In the records below, find the line with "상호대차 (82, 2295)" and the line with "Free UK Delivery". Print both exactly, along with every line between them, and no other line.

********

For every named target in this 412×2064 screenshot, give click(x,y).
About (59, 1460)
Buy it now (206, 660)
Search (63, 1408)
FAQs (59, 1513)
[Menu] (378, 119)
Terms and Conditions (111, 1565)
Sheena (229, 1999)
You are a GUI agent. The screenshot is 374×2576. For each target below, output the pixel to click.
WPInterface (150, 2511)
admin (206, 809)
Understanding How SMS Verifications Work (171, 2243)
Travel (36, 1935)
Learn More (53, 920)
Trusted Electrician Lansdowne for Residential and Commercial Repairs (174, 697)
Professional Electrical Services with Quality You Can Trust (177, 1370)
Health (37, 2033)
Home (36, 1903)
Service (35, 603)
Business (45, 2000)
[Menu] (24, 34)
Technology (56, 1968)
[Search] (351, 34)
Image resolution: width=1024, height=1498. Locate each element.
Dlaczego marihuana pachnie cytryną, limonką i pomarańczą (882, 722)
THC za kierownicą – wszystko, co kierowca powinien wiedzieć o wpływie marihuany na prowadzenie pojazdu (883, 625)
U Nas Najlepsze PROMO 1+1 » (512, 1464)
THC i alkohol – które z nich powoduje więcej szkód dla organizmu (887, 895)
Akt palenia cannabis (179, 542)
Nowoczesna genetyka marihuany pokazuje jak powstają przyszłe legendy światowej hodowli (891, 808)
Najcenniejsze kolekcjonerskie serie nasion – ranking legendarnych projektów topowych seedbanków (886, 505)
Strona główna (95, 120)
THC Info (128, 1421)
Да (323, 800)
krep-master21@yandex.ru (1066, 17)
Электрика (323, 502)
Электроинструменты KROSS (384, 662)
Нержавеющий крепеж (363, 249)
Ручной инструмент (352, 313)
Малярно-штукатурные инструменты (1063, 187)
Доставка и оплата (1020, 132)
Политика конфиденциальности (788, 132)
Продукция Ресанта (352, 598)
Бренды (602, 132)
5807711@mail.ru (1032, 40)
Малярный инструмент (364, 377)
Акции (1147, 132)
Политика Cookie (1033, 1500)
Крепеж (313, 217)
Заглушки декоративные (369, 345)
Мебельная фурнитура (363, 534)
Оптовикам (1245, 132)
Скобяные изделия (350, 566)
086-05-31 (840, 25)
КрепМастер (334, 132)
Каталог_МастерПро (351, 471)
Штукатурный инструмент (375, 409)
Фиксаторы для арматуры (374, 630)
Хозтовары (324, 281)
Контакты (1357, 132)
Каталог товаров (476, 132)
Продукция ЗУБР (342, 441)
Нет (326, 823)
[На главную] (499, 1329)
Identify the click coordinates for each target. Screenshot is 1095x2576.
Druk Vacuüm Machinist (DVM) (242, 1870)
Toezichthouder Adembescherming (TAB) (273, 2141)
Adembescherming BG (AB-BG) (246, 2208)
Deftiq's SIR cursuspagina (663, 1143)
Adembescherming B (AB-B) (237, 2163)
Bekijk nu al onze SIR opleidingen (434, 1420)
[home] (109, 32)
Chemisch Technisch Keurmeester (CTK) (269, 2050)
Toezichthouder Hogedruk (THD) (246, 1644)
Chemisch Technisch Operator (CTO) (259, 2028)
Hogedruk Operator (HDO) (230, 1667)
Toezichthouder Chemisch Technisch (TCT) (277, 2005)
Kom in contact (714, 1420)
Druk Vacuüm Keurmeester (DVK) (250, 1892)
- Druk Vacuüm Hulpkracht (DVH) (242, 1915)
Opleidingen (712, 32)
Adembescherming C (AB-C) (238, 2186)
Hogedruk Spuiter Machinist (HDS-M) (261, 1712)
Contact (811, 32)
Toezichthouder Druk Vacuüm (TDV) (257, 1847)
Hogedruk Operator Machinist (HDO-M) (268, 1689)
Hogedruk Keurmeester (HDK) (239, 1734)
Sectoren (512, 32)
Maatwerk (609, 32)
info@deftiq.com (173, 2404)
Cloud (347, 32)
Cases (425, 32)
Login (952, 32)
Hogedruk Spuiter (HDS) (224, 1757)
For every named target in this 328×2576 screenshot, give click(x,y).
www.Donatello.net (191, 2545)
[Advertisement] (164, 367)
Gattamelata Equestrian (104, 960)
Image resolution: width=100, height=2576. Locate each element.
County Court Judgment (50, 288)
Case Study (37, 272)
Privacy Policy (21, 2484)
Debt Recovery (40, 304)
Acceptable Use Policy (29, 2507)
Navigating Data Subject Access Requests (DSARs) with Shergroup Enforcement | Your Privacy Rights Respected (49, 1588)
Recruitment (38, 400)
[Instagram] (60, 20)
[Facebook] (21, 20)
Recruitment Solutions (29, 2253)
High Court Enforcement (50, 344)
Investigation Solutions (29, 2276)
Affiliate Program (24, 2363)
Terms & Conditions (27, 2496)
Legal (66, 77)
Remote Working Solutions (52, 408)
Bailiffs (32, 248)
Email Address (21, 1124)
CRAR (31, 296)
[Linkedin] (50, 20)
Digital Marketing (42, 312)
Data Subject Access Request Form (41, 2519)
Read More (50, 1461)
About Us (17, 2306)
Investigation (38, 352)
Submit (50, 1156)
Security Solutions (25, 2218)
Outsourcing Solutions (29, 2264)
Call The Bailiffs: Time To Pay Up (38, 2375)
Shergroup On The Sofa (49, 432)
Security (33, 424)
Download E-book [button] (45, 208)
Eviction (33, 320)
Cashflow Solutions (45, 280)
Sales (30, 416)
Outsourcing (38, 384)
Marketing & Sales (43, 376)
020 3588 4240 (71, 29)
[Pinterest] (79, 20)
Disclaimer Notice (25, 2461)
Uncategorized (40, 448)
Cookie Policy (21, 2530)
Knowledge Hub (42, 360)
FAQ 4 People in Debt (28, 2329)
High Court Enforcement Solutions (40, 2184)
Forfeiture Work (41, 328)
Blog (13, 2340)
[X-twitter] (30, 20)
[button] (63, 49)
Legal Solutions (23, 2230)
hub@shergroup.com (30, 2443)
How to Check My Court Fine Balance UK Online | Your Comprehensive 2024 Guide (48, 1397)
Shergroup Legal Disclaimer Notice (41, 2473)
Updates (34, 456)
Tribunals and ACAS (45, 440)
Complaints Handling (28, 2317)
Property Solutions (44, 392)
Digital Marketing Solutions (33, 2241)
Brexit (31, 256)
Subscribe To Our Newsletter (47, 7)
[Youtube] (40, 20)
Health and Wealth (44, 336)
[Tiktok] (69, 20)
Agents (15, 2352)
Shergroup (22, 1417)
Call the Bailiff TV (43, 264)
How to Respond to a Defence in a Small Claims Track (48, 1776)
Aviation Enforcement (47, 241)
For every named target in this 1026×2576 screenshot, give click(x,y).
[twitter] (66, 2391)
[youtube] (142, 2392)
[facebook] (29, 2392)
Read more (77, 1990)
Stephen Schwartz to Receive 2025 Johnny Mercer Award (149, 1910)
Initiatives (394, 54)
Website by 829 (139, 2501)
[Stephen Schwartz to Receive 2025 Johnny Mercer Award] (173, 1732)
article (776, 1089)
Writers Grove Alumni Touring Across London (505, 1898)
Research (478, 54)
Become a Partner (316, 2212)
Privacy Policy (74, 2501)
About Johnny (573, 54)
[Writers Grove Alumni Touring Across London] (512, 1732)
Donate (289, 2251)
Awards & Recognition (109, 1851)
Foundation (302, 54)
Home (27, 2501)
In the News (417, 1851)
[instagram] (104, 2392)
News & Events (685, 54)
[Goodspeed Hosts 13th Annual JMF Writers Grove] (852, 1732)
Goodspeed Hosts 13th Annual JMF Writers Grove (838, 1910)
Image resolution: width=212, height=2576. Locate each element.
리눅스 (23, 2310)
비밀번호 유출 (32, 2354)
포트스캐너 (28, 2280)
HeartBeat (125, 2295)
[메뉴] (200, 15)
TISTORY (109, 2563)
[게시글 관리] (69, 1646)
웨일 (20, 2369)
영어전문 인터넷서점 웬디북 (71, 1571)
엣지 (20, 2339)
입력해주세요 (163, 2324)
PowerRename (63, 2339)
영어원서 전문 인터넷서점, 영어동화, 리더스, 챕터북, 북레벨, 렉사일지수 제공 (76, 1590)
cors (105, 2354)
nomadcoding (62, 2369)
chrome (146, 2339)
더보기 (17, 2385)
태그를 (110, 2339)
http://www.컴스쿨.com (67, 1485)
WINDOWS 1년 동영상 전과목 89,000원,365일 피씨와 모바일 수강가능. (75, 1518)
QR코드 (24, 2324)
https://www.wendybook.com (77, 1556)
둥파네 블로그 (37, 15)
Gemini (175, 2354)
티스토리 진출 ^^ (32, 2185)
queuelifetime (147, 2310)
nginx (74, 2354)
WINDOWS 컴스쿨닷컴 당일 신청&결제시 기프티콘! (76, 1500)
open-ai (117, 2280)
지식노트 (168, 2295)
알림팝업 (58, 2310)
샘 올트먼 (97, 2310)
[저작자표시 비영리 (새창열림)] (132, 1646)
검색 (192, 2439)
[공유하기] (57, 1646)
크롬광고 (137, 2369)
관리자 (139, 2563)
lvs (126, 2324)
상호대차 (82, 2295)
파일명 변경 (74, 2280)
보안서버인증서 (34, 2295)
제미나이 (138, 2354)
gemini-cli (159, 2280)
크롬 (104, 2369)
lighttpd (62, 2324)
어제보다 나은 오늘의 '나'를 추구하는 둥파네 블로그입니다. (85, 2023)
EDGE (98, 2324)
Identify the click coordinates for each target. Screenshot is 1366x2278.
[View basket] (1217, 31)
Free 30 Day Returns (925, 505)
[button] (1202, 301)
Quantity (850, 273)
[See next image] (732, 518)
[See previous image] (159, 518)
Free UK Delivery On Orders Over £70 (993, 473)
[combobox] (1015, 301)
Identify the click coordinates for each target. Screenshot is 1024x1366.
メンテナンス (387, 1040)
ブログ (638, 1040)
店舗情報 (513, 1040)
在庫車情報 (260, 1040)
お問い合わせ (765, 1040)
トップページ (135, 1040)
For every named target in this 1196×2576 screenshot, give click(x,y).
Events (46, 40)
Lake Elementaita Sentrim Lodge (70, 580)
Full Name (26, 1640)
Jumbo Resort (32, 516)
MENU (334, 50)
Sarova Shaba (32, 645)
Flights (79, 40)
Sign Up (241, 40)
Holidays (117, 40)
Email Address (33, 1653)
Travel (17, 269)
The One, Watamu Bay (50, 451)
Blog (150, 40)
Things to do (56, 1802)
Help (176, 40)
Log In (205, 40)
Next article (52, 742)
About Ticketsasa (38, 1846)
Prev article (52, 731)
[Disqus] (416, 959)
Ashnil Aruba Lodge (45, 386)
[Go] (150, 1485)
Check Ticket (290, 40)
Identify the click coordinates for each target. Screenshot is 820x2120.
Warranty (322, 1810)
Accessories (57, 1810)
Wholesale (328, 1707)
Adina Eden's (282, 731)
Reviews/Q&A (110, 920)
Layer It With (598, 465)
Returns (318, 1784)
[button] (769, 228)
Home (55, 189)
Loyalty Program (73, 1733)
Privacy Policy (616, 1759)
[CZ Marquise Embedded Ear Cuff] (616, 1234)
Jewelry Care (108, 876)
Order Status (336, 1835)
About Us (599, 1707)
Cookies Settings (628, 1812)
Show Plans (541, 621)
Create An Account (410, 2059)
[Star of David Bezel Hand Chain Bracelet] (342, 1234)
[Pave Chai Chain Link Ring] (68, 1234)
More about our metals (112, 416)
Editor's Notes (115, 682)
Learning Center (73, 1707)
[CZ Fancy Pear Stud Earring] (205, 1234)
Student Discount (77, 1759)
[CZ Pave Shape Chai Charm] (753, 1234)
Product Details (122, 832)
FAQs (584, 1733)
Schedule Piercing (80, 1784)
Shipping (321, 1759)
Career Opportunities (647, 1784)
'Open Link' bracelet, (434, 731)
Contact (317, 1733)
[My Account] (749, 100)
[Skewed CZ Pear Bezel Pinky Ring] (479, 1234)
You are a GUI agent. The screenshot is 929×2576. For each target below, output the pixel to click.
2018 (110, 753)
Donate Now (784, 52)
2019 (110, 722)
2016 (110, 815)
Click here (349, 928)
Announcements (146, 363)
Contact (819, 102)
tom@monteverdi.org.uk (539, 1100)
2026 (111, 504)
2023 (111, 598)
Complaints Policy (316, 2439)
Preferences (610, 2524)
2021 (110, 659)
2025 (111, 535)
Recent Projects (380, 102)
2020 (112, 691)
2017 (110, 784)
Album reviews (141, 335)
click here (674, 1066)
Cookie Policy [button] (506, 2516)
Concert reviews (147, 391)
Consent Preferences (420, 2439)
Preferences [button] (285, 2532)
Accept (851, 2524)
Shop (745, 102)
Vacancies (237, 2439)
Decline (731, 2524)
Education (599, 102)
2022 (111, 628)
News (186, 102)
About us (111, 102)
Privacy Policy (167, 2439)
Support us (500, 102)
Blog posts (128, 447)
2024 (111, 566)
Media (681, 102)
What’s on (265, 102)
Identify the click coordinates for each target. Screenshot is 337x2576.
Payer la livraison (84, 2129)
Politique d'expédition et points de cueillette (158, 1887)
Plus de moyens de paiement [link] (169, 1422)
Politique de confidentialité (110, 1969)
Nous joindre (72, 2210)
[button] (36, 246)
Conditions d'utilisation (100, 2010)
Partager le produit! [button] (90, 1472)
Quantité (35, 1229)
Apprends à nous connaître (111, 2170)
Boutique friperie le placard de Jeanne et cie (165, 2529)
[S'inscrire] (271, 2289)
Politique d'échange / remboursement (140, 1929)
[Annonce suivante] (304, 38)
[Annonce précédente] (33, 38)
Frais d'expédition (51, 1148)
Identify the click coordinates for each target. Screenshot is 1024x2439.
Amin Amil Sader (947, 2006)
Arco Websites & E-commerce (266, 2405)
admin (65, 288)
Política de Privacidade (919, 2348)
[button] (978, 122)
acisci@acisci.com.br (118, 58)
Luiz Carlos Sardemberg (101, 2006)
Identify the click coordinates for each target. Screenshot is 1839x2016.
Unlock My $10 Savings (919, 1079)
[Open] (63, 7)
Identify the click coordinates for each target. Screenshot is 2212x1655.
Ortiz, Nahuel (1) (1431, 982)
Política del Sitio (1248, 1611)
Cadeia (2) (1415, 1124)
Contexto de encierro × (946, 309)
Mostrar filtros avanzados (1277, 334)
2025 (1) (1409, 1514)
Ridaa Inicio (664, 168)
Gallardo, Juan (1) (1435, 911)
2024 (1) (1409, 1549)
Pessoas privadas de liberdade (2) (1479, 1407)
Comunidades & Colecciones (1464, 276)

********

§ **WRITTEN RESPONSE**:
상호대차 (82, 2295)
파일명 변경 (74, 2280)
보안서버인증서 (34, 2295)
제미나이 (138, 2354)
gemini-cli (159, 2280)
크롬 (104, 2369)
lighttpd (62, 2324)
어제보다 나은 오늘의 '나'를 추구하는 둥파네 블로그입니다. (85, 2023)
EDGE (98, 2324)
Identify the click coordinates for each target. Screenshot is 1366x2278.
[View basket] (1217, 31)
Free 30 Day Returns (925, 505)
[button] (1202, 301)
Quantity (850, 273)
[See next image] (732, 518)
[See previous image] (159, 518)
Free UK Delivery On Orders Over £70 (993, 473)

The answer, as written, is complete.